The secret of a more sustainable happiness may lie in forming the habit of remembering the good times and forgetting our regrets. The way we remember the past seems to have an effect on our overall life satisfaction. A study from San Francisco State University (Howell and Zhand, 2011) shows how personality has a strong influence on a person’s happiness. Their findings suggest that people with certain personality traits are happier than others because of the way they think about their past, present and future. These researchers found that highly extraverted people are more satisfied with their lives because of a tendency to hold a positive, nostalgic perspective of their past. This means that they are less likely to have negative thoughts and regrets. People who are more neurotic tend to have the exact opposite view of the past and this has a lowering effect on their levels of happiness.
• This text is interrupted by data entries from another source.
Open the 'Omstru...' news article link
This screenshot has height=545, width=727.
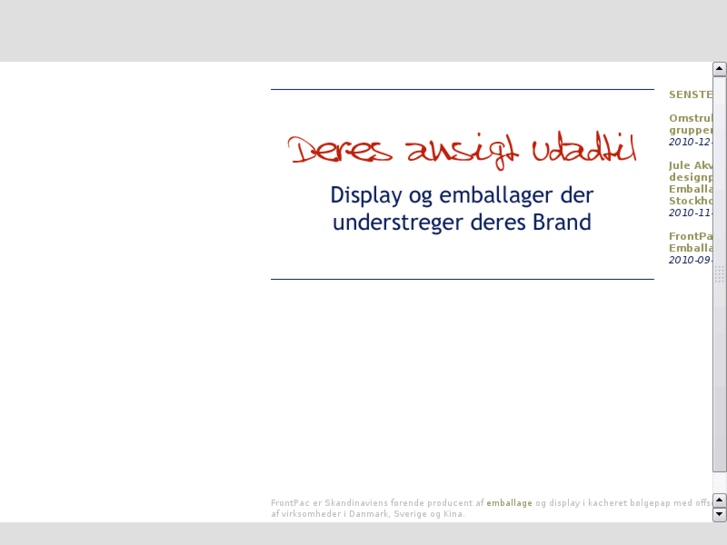(691, 124)
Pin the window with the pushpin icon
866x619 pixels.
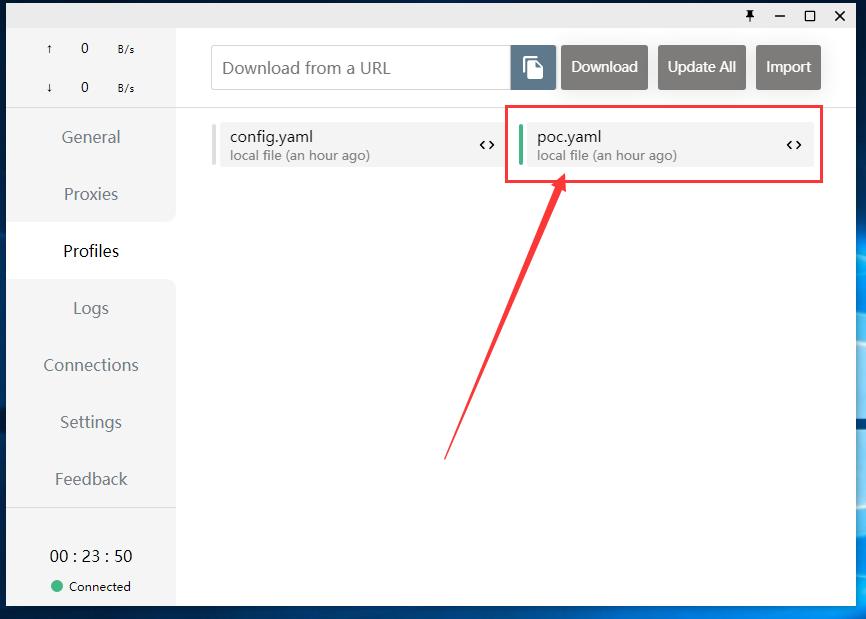(x=750, y=16)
For many decades psychology has made the case that our personality type is a powerful predictor of our overall life satisfaction. We know that some people have a natural tendency to be pessimistic or optimistic. However, the good news is that our personality type is not necessarily a ‘life sentence’ when it comes to achieving more happiness. Indeed, some studies suggest that the genetic component of personality may be as low as 50%. This would indicate that there is another 50%, which is changeable. Pessimistic people can work at being more optimistic and by reframing their memories of past events they may be able to experience more life satisfaction. I am not suggesting that we should deny negative experience but how we think about things affects our feelings today. Some people need to be reminded that they had good days as well as bad days. We need to regularly remind ourselves about the good times as well as talking about the darker periods in our life. Everyone experiences golden days.
When I was a child we had a photograph album and we revisited wonderful birthday parties, recalled the magic of Santa and his generous presents and excited ourselves about holidays from the past. By flicking through the pages of the thick heavy albums we could nearly sense the positive experiences again. My uncle, Father John, brought magic to the living room when he switched on his projector and started his slide show. We marvelled at the happy days as they beamed onto the wall. Nowadays, its’ too easy to leave the memories in our phones or digital cameras. We need to harness the magic of the ‘golden’ days of our lives and share them more often. Science has shown that such exercises lift mood and increase our sense of happiness.